A título ilustrativo, destaca-se África Caulamba Raimo, que ostentava o cargo militar de Major, que pela confiança do presidente da Renamo, Ossufo Momad, foi indicado a Delegado Político de Changara, na província de Tete, em substituição de Victor João Vicente. Não se sabe como, em que circunstâncias, foi integrado como beneficiário do DDR.

A mesma sorte sorriu a Carlitos Camuzonde, um carpinteiro residente de Mussianharo, na localidade de Chuala, que foi integrado em circunstâncias que não se conhece, uma vez que foi militar.

As nossas fontes contam que além de casos que configuram corrupção, os critérios de selecção não são claros, havendo casos de pessoas por terem se envolvido em conflitos foram confundidos com guerrilheiros da Renamo. É o caso de Alberto Bringala, membro da Renamo, porém nunca foi militar, mas veio ser enquadro no DDR porque, enquanto decorriam os ataques na zona centro, foi violentado pelos membros das Forças de Defesa e Segurança (FDS) e ficou gravemente ferido, tendo recorrido a uma das bases de Nhamiwa para ter o tratamento.

Consta igualmente, entre os beneficiários em processos não transparentes, o nome de Chapade Francisco Samuane, que também foi membro das FPLM, e actualmente recebe pensão simples como militar. Samuane é acusado de ter falsificado documentos para ter acesso à pensão do DDR em nome de Mariano Passane Raiva, patenteado no DDR como tenente-coronel.

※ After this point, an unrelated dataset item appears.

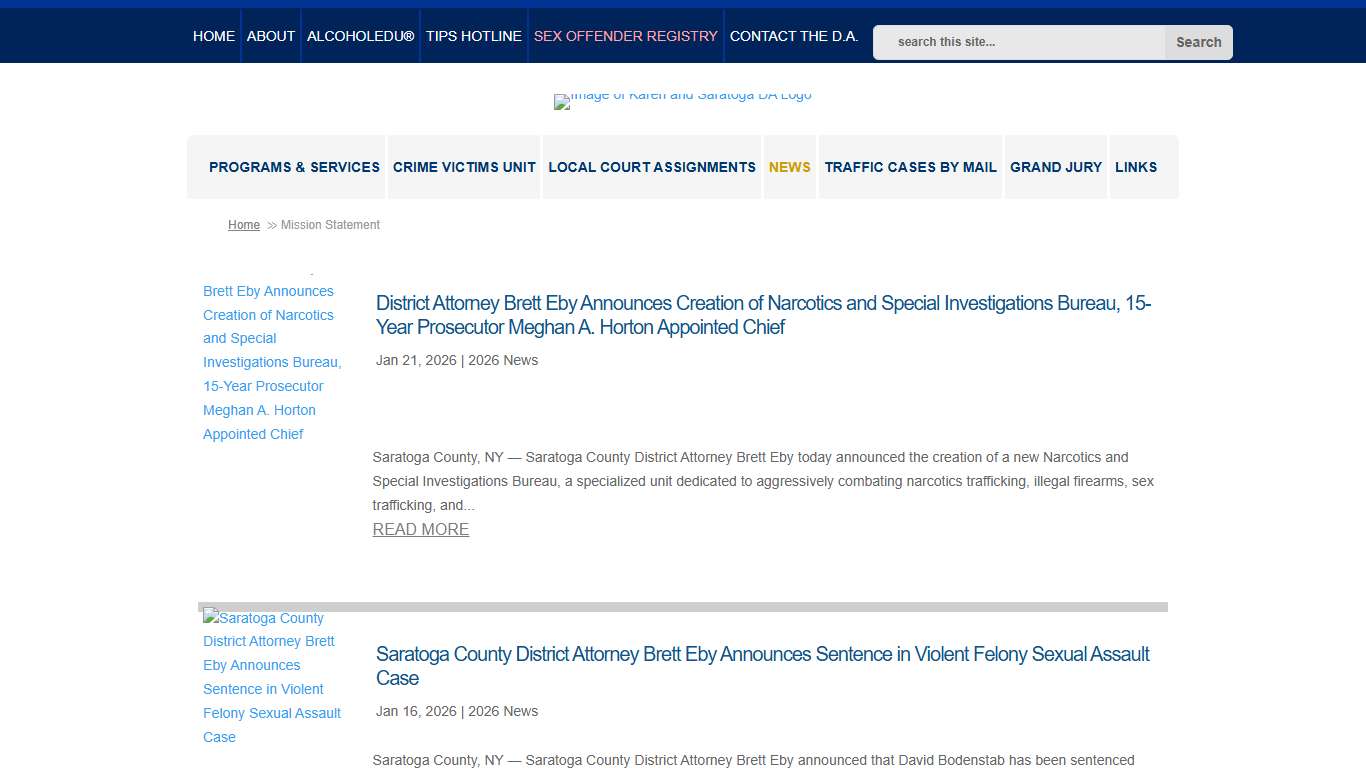Open the AlcoholEdu® menu link

(x=360, y=36)
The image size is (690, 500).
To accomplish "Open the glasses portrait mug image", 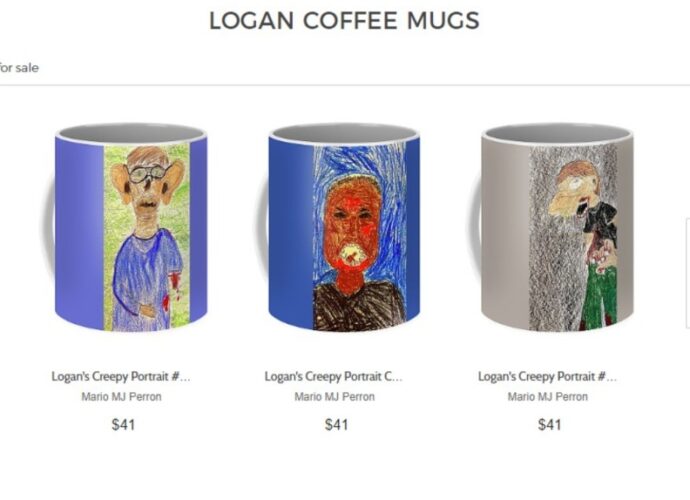I will pyautogui.click(x=125, y=227).
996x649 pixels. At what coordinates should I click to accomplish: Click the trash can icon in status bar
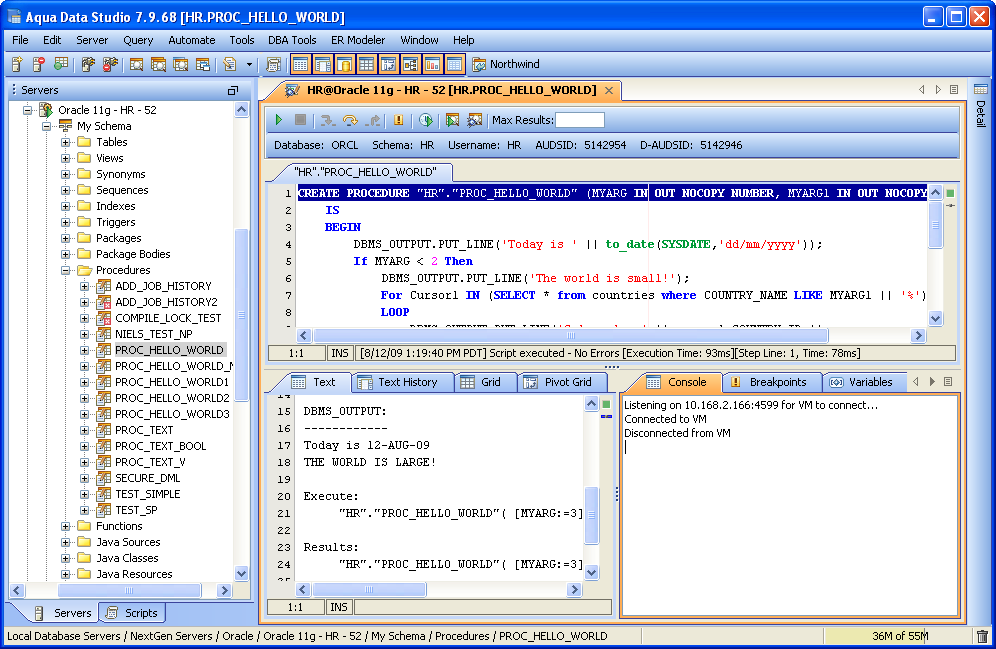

“Nós lutamos desde a guerra dos 16 anos, mesmo nos recentes ataques na zona Centro, estávamos presentes, mas até hoje não soubemos como é que alguns que lutaram contra a Renamo fazem parte da nossa lista e nós não fazemos parte, conhecemos vários membros que faziam parte das fileiras das FPLM e outros até recebem como pensionistas, mas aqui no DDR também vão receber com nome diferente”, denunciou Panganane Orlando Tamissone, ex-guerrilheiro da Renamo e líder de um grupo de dezenas de ex-membros.

Nem todos que pagaram foram integrados

Indivíduos como Tomé Lucas, Camacho Draiva, Tendai Sixpence, Mirione entre vários outros assumiram que entregaram gado, mas nunca foram integrados, o que fez gerar um sentimento de burla.

“Fomos enganados, sacrificamos animais que garantem a nossa sobrevivência para termos acesso à integração no DDR, porque o dinheiro que cobraram não tínhamos e os que tiveram, pagaram. Aqueles que tiveram sorte já estão integrados e nós ainda estamos aguardando”, afirmou um dos integrantes do grupo ex-membros.

Anselmo Abílio Vicente, representante da Renamo no simpósio regional centro organizado pelo IMD, interpelado pelo Evidências diz que o processo do DDR é do domínio do delegado provincial da Renamo em Manica e prometeu voltar a contactar para se  pronunciar.  Já passaram duas semanas e não houve qualquer retorno do partido a nível da província de Manica.